======== RECORDS PROVIDED
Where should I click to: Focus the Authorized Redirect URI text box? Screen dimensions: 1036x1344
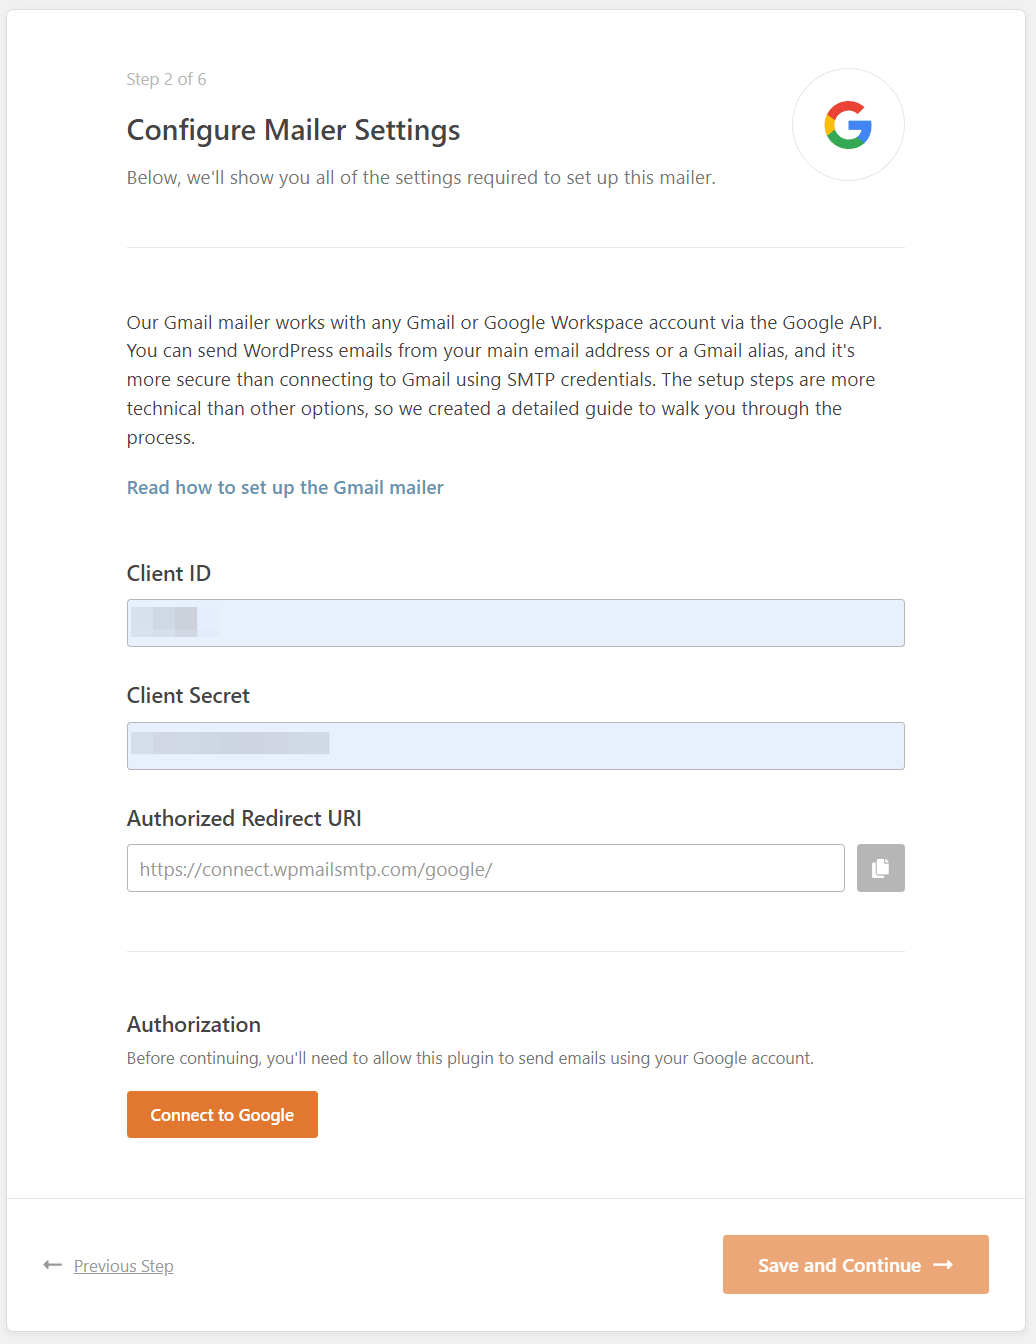click(x=485, y=868)
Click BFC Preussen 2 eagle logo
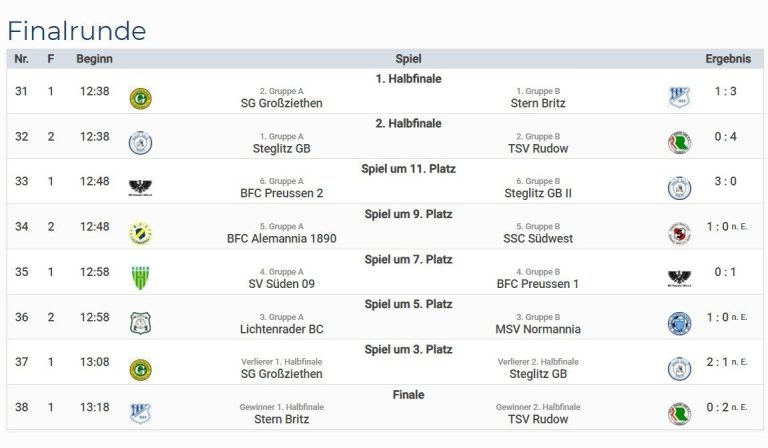 141,188
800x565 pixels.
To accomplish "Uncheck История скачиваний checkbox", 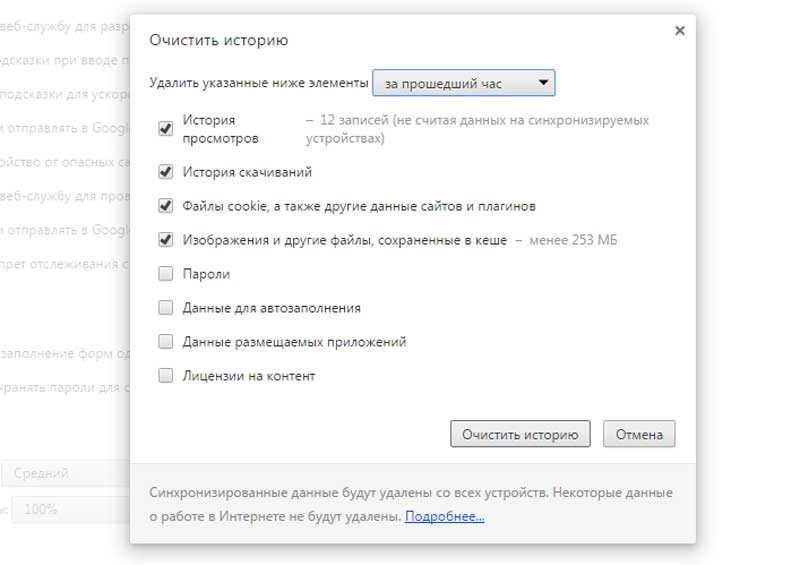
================
[PROMPT]
Transcribe the entries above verbatim, excluding any image.

[ANSWER TO THIS EXERCISE]
Where should I click to: Focus the Authorized Redirect URI text box? Screen dimensions: 1036x1344
click(x=485, y=868)
Click BFC Preussen 2 eagle logo
 141,188
800x565 pixels.
To accomplish "Uncheck История скачиваний checkbox", 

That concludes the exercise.